▸ What you are asked to do
The answer must be every line of the records below that contains the word "screenshot", copied out.

▸ Task inputs
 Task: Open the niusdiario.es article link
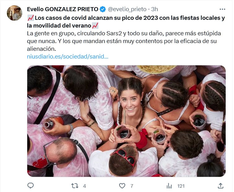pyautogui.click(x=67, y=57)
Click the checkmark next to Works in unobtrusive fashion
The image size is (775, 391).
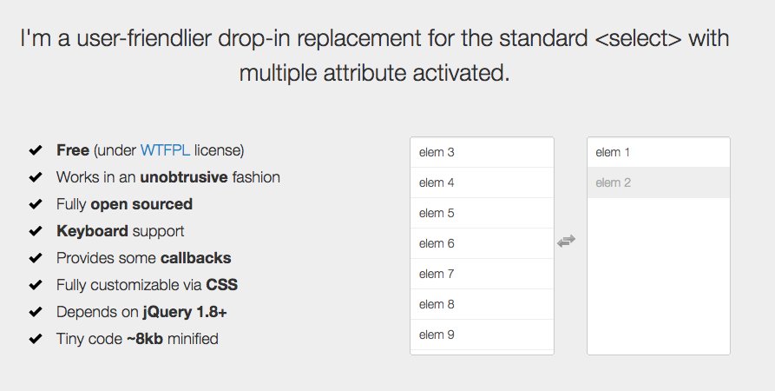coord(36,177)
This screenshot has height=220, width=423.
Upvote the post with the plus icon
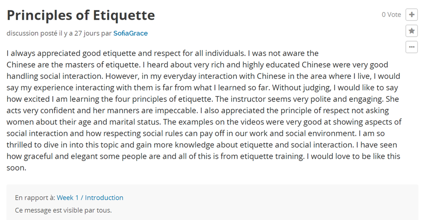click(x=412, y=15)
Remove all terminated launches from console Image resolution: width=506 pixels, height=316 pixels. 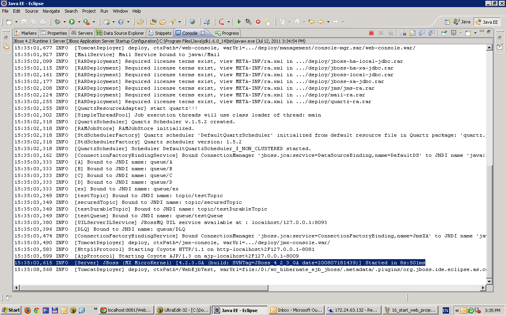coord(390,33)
* * *
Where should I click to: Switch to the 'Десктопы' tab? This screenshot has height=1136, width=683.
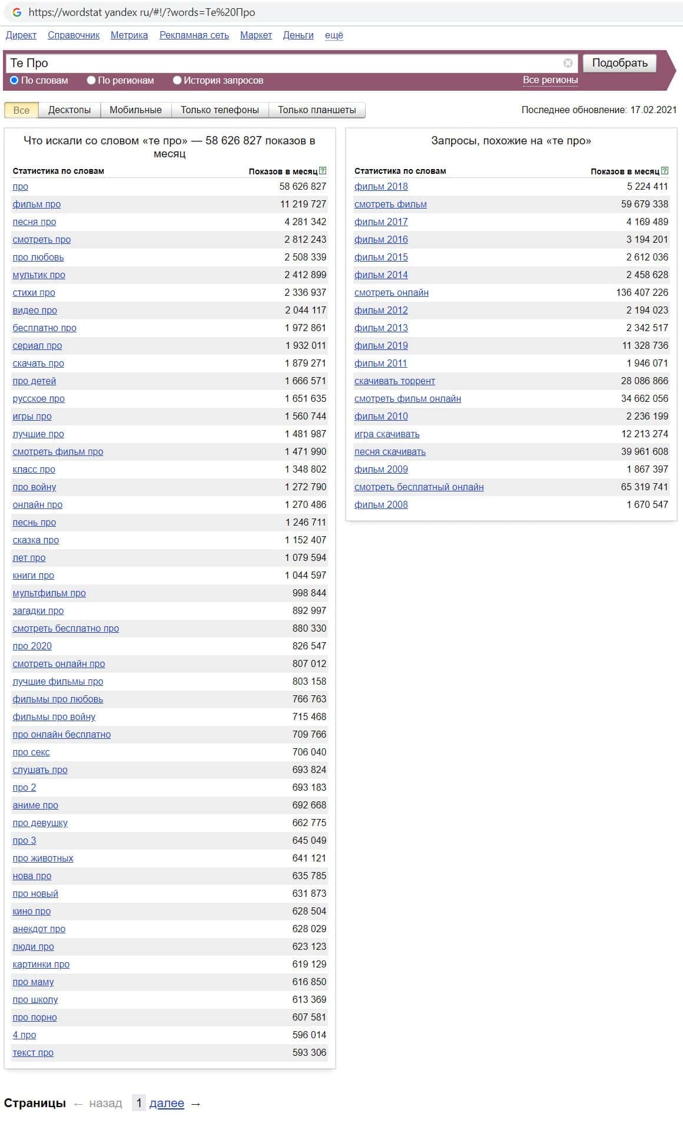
* * *
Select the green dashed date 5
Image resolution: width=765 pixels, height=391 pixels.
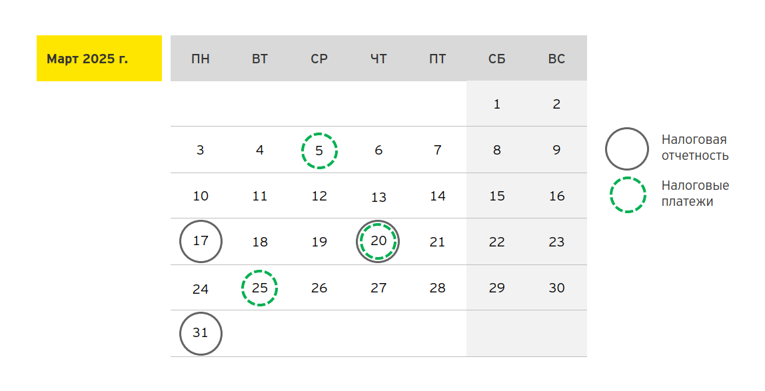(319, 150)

▸ Task response
This screenshot has height=220, width=423.
Where should I click to: Switch to the 'Десктопы' tab? This screenshot has height=1136, width=683.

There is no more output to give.